Search continues for person of interest in DC lawyer hotel murder
There are new details in the murder of a D.C. lawyer at The Donovan Hotel and the search for a person of interest caught on camera.
Authorities say the wife of David Messerschmitt last saw her husband Sunday night and reported him missing early Tuesday morning.
The missing person report filed by Messerschmitt's wife says he did not come home from work on Monday, and when she had not heard from him, she called the police just before 1 a.m. Tuesday.
The 30-year-old lawyer was found stabbed to death inside the hotel a few hours later.
D.C. police released new video and photographs of a person of interest seen coming into the hotel and walking up some stairs at around 7:40 p.m. Monday.
It is unclear if this person is a male or female, but two sources familiar with the investigation say the prevailing theory is the person is a woman.
It was raining Monday night and the person of interest is dressed in what appears to be snow pants or rain gear, a heavy coat with hood and gloves.
Messerschmitt, who worked as an intellectual property lawyer for the 8th Street firm DLA Piper, was found stabbed to death inside Room 400 on the fourth floor.
Jim Trainum, a former D.C. police homicide detective and now retired, said in a case like this, a team of investigators are working together examining the man's background and looking through his personal records.
"Who is this person? You want to look at everything about them and build a good victimology," he said. "You want to know who their associates are, their activities, and to do that, it sometimes takes a whole lot of digging and a lot of patience and a lot of perseverance.
"Most people who are killed by somebody within their inner circle, somebody they have a relationship with."
He said investigators would also be searching Messerschmitt's phone, computer and any social media sites he may have been on.
We showed the retired investigator the video now released to the public and asked him what police would be doing to get a name.
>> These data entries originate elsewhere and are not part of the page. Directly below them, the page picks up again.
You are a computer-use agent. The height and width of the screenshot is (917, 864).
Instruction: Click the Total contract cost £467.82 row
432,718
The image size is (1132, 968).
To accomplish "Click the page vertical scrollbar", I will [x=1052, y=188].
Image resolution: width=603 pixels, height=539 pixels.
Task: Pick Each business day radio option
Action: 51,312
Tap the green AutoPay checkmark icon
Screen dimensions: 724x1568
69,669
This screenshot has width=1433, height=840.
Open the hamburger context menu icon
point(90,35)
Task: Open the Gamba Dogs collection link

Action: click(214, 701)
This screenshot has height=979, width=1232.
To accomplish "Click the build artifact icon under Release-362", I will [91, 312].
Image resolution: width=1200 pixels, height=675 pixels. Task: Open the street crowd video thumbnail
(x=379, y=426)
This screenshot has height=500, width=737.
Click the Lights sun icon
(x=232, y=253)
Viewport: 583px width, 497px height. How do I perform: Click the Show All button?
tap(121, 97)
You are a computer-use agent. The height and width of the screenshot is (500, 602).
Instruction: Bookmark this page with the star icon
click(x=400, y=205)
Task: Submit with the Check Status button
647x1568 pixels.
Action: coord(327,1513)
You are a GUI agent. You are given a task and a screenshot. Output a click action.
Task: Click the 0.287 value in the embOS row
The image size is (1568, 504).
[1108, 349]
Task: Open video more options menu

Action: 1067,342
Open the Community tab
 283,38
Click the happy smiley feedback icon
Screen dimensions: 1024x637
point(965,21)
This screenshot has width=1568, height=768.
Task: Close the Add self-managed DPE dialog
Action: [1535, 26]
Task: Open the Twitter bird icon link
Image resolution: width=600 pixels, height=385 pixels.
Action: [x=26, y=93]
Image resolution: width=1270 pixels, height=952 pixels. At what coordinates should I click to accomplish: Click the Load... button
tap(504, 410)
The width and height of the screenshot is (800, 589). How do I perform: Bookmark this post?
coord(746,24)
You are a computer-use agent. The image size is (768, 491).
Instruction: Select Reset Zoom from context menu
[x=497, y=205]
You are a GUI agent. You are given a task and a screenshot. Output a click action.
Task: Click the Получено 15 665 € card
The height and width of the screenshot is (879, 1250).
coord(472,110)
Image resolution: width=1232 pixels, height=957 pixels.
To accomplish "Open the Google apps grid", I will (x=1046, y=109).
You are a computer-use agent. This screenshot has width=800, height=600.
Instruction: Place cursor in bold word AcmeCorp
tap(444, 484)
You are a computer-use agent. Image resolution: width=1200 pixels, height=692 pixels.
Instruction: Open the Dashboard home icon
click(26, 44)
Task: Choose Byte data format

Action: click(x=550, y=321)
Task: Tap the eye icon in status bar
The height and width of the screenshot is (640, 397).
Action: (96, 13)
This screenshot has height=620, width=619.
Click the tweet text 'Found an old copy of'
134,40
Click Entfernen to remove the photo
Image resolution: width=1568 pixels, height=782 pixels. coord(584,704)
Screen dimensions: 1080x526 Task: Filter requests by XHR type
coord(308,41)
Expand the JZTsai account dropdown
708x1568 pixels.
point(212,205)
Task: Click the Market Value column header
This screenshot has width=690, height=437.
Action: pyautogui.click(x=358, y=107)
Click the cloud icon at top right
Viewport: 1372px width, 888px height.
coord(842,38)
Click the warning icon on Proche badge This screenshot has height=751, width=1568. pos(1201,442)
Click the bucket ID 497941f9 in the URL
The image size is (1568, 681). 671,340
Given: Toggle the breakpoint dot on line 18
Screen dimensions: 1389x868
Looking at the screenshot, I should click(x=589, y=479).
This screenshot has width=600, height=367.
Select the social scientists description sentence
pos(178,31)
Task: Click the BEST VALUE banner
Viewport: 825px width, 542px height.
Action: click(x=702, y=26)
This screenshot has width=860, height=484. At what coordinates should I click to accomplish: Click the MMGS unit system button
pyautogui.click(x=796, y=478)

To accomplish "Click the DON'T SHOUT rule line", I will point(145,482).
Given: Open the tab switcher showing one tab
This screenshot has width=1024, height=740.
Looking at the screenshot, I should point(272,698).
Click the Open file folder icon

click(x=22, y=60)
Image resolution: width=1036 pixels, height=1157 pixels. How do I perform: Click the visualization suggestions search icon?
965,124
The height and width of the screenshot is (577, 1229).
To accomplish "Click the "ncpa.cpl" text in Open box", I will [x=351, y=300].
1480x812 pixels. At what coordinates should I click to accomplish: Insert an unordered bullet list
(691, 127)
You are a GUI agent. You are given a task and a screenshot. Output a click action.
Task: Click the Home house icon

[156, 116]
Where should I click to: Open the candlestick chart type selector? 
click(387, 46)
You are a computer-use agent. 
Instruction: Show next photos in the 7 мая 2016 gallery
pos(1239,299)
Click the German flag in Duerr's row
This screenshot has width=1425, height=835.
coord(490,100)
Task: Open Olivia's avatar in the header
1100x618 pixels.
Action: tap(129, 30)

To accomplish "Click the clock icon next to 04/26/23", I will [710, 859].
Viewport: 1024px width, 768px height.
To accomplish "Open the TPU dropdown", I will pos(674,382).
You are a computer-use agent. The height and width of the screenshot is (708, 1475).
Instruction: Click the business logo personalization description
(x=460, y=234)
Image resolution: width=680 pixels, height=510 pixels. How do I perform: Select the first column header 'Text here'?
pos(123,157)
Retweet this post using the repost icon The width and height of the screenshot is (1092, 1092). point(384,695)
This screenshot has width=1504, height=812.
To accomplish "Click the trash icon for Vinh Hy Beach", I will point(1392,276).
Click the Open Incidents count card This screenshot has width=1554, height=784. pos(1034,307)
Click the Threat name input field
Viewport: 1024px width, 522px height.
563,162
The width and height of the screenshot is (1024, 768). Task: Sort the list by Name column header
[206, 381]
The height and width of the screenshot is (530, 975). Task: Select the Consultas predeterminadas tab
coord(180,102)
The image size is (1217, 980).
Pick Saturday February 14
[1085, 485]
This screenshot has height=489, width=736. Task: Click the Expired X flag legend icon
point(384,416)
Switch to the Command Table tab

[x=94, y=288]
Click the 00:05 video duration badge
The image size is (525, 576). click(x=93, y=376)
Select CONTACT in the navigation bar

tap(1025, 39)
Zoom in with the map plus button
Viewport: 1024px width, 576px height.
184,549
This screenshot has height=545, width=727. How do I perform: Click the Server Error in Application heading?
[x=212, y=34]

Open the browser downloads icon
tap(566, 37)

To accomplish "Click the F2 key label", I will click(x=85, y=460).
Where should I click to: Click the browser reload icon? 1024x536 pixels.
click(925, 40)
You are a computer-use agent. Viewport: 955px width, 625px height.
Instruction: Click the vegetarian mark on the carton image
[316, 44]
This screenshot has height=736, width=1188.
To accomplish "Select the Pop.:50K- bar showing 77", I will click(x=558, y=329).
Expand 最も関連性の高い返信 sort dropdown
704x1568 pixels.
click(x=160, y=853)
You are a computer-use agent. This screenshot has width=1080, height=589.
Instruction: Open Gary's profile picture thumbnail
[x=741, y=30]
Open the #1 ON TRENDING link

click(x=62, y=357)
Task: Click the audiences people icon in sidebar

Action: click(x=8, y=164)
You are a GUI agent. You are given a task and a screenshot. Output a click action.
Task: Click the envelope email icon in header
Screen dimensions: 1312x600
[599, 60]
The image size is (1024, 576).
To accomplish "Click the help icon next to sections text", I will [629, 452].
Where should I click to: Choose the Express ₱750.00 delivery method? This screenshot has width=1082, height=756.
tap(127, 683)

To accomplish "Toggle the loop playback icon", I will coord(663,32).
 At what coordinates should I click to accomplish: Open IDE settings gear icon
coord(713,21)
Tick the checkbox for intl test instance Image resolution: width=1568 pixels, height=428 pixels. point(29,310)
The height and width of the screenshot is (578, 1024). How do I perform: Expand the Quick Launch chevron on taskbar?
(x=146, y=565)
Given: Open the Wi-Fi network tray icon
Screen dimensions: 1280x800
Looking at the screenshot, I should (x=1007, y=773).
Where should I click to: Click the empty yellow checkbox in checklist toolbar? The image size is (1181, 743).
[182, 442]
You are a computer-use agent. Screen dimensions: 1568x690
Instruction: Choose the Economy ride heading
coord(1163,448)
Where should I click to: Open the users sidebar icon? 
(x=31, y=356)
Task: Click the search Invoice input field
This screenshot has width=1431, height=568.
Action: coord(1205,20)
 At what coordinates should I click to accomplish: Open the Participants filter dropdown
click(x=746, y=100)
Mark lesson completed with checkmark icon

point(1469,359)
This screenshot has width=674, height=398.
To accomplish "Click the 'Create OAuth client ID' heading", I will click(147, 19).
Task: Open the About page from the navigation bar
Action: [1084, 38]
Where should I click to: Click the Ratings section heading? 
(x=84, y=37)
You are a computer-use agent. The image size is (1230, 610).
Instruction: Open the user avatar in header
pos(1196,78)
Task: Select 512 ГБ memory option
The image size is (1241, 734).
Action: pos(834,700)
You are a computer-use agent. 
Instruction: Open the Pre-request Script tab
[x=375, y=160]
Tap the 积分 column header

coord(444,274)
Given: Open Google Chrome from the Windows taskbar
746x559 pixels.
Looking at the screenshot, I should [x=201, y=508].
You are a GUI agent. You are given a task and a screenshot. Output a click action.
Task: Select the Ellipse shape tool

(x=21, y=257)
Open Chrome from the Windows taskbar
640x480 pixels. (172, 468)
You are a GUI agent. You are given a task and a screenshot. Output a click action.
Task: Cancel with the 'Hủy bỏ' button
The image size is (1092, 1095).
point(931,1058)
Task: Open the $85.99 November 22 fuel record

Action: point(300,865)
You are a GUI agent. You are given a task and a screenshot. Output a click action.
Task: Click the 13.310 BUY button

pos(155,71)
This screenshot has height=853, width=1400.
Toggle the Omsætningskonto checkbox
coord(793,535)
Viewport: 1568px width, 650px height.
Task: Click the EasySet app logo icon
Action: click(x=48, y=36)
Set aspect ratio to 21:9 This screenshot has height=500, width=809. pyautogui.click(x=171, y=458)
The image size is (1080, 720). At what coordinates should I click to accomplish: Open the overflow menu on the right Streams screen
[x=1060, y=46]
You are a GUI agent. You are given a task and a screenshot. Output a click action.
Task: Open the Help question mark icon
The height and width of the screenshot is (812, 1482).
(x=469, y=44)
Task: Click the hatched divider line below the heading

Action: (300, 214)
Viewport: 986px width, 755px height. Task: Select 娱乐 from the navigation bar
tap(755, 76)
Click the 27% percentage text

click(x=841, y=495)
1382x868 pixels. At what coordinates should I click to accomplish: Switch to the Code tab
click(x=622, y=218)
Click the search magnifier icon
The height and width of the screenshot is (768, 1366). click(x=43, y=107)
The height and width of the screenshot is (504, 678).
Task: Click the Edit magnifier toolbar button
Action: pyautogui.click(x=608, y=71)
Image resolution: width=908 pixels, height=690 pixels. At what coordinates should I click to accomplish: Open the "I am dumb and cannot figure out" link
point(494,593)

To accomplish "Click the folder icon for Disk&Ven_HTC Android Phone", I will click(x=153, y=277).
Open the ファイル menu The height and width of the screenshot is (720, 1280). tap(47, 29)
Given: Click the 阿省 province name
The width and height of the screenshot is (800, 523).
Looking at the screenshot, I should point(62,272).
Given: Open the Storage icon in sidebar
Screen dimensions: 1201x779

And what happens when someone calls in with a name matching the face?
"The problem occurs when you do get that phone call, you have to make sure that you don't start looking at the person named in the phone call and trying to link them to the crime," he said. "That's when the investigation becomes what we call suspect-based -- you want to keep it evidence-based so you get the name of the suspect, does that evidence lead you to that suspect rather than the other way around."
Trainum said holding the scene for days at a time is an ideal way to make sure you have collected all of the evidence.
Messerschmitt was married and came to Washington D.C. after earning degrees at Ohio State University and Boston University School of Law.